Electrocardiogram (ECG) compression reduces bandwidth and storage needs, enabling real-time transmission and long-term monitoring. However, many traditional methods have difficulty reconstructing signals at low sensing rates. Deep learning (DL) can improve reconstruction performance in this regime. In this study, a DL-based ECG compression and reconstruction method is proposed that combines compressed sensing (CS) with an unrolled architecture built on dilated convolutional neural network (CNN) blocks. The sensing operator is learned during training, and reconstruction proceeds through unrolled iterations that include a data-consistency update and a dilated CNN correction module.
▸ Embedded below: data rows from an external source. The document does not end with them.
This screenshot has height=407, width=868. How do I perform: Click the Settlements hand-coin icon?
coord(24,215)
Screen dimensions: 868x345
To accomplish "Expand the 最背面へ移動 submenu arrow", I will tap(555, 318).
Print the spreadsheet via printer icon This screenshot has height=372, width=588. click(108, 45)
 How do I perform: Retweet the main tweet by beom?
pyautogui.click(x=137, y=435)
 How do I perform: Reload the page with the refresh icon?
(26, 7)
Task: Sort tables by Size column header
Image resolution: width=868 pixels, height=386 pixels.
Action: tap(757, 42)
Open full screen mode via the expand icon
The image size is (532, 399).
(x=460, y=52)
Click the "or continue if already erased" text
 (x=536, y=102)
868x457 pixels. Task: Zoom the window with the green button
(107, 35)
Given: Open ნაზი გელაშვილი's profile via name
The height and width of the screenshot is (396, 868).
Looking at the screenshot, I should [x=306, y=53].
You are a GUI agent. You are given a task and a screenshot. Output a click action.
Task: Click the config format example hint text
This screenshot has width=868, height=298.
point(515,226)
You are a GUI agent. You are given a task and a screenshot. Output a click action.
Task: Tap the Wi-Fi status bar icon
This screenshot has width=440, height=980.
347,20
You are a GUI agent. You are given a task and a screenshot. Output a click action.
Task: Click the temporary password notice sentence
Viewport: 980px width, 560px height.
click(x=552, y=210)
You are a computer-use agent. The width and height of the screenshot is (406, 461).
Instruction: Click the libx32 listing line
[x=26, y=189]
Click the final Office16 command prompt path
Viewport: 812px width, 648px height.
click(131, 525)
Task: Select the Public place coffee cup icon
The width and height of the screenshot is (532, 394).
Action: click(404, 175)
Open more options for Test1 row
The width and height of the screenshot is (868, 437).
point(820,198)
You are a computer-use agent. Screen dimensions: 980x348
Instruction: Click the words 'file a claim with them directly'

Adaptive thresholding is applied inside the convolutional block, and a sample-dependent scaling mechanism adjusts the correction term before it is added to the current estimate. In addition, a multi-SR training setting is considered, allowing a single set of parameters and a shared learned measurement matrix to be used across different SR values without retraining. The method is evaluated on the MIT-BIH Arrhythmia Database and the Non-Invasive Fetal ECG Arrhythmia Database (NIFEA) using PRD and SNR. Furthermore, it is compared with DL-based methods and classical CS algorithms. The proposed approach achieves lower PRD and higher SNR than competing methods across sensing rates. At SR = 0.50 on MIT-BIH, the proposed method achieves about 1.8 dB higher SNR and about 0.23 percentage points lower PRD than the best-performing competing method. At SR = 0.50 on NIFEA, the proposed method achieves about 3.1 dB higher SNR and about 0.49 percentage points lower PRD than the best-performing competing method.